Early life and education

Raised in Orinda, California by Mandarin speaking parents, Liu holds a B.A. with honors from Wellesley College and a Merrill Lynch Executive MBA from the Wharton School of the University of Pennsylvania. She speaks fluent Mandarin and Spanish.

Career

Early career

Liu started her career in 1998 as a mergers & acquisitions investment banker at BT Wolfensohn, now part of Deutsche Bank.
 
She joined Merrill Lynch's investment bank in 1999 and worked in both New York and Hong Kong, focusing on China and Taiwan deals in the technology, media and telecom sectors.
  
In 2004, Liu was appointed Global Head of Sales, Marketing and Business Development at womenswear designer Vivienne Tam.

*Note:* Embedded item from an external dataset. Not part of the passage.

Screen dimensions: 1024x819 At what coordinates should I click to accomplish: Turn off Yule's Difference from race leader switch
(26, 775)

During her tenure, she launched the Vivienne Tam Dress line, and established flagship stores in China.

Citi Private Bank

Liu began her career at Citi Private Bank in 2007 by launching and heading the Fashion, Retail and Entertainment Group.

In 2011, she founded Citi Private Bank’s newly formed North America Asian Clients Group   before becoming Global Market Manager for New York in 2016.

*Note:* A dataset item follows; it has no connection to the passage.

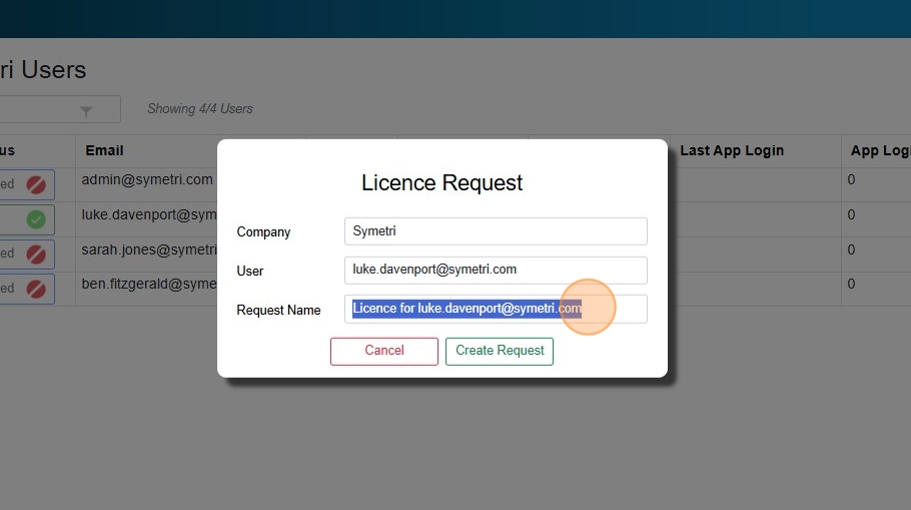Focus the Company input field
The image size is (911, 510).
[x=495, y=231]
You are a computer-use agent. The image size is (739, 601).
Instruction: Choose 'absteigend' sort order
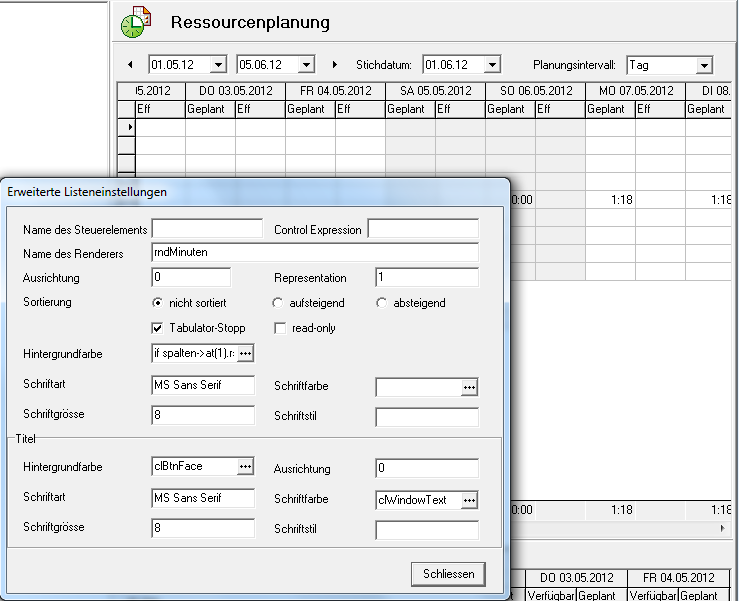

In 2019, she was promoted to head the Private Bank in North America.
  
In 2021, Liu was appointed Global Head of Private Banking.

Diversity and inclusion
Liu is an advocate for diversity, inclusion and gender equality in the workplace.

She serves on Citi’s Asian Heritage Affinity, becoming its Co-Lead in November 2021 and she has spoken at the Milken Institute Global Conference on inclusivity for the Asian American and Pacific Island heritage (AAPI) community.

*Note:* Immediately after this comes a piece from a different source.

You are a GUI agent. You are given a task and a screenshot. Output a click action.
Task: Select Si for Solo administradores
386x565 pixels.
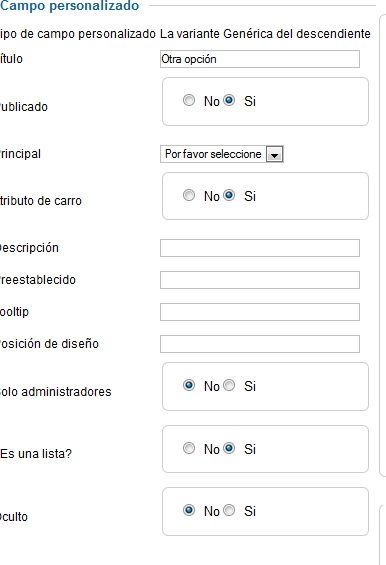click(x=229, y=385)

Liu is also a member of the Citi Women Steering Committee, a company-wide effort that is “designed to attract, develop, advance and retain female talent at all levels of the company.”  She also serves as Chair of the Citi Women’s International Women’s Day celebrations globally.

External board memberships
Liu is a trustee and board member of the Asia Society.

She is the senior sponsor of recruiting for her alma mater, Wellesley College, where she was previously a board member of the Alumnae Association. 

Liu is a Young Global Leader (YGL) of the World Economic Forum and was one of five Citi delegates at Davos in 2019 to discuss opportunities and trends in global finance and investment.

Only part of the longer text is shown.